纐纈 厚著『(市民講座)いまに問う 憲法九条と日本の臨戦体制』(凱風社、2006年11月)の薦め

                                                木村 朗(鹿児島大学教員、平和学専攻)

 憲法改正を最重要課題として登場した安倍新政権によって、防衛庁の「省」昇格と自衛隊の海外活動を「本来任務」に格上げする関連四法と同時に、国家に忠実な従属的国民の育成を狙いとする改正教育基本法が昨年12月に成立するにいたった。なぜ日本は「平和憲法」の下で事実上の「戦争国家」「軍事社会」への道を本格的に踏み出すという「倒錯した危機的状況」を招くことになったのであろうか。

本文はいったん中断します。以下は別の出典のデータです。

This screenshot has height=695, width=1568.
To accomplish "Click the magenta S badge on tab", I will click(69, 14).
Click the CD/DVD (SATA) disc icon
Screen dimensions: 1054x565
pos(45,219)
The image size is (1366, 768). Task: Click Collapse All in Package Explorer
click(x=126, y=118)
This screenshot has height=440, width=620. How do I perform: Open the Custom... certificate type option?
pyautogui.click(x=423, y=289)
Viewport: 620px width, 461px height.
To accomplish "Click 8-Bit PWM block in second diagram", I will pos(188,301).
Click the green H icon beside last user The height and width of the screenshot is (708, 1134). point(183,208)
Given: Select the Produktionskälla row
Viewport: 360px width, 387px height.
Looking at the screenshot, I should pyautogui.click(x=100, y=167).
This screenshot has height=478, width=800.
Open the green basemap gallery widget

 本書は、このような「平和憲法を破壊するものは何か」という疑問に真正面から答えるとともに、憲法九条の原点に立ち戻って、日本の軍事化を阻み、アジア諸国民との共生と平和を実現するための具体的方策をも提示しようという意欲的な力作である。著者は、『有事体制論』『近代日本政軍関係の研究』『文民統制』などの著作に見られるように日本近現代史・現代政治軍事論、とりわけ軍事史・軍制史の専門家であり、その鋭い問題意識と優れた分析能力は、ここ数年に著者が国内外(日本国内ばかりでなく、中国、台湾、韓国などアジア諸国も含む)で行った講演や諸雑誌に発表した評論等を「軍事社会」と「憲法九条」「アジア民衆との和解と共生」をキーワードに再構成した本書においても如何なく発揮されている。

 また本書は、「グローバル化、非対称化、軍事化、管理・監視化」されていく日本の現実に、私たち市民一人ひとりはどう向き合っていったらいいのか、どう受け止めたらいいのかを問題提起するために凱風社が立ち上げた企画「〈市民講座〉いまに問うシリーズ」の第2作目(第1作目は「ヒバクシャと戦後補償」)に当たるもので、著者にとって『有事法の罠にだまされるな!』(2002年)に続く、凱風社編集部との共同作業の結晶でもある。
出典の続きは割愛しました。